Work to be completed: Print out each record below, unaltered and complete, without its images.

Dataset entries:
• • •

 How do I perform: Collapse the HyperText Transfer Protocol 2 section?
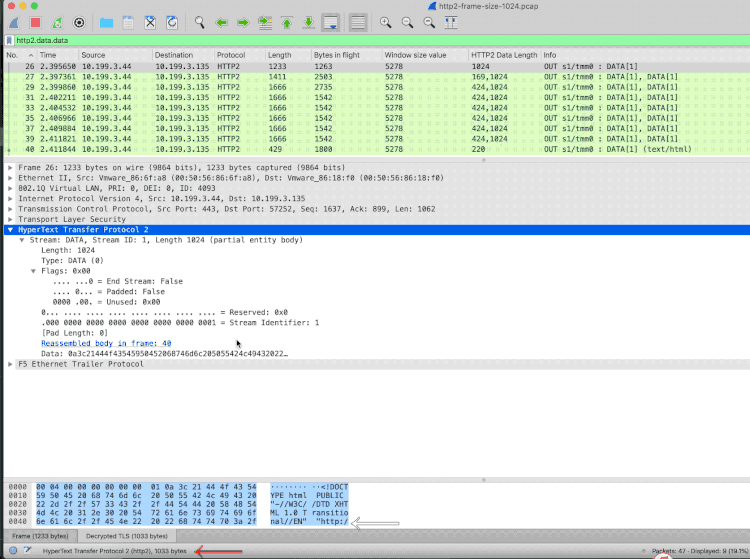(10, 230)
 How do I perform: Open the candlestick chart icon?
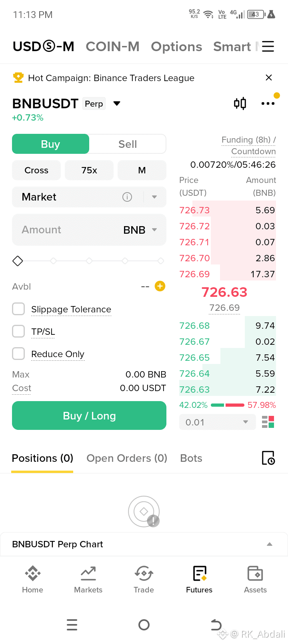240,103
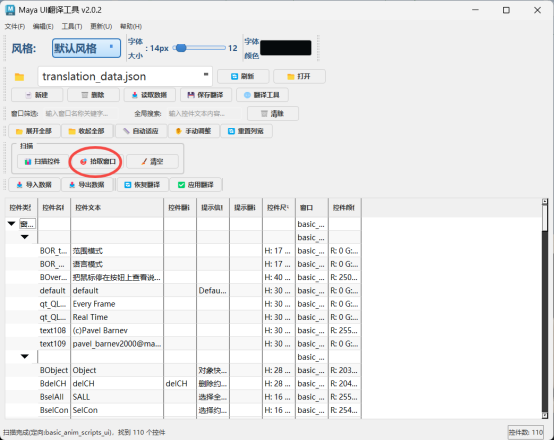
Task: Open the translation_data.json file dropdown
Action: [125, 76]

• • •

Answer:
 How do I perform: Collapse the HyperText Transfer Protocol 2 section?
(10, 230)
 How do I perform: Open the candlestick chart icon?
240,103
Task: Open the translation_data.json file dropdown
Action: [125, 76]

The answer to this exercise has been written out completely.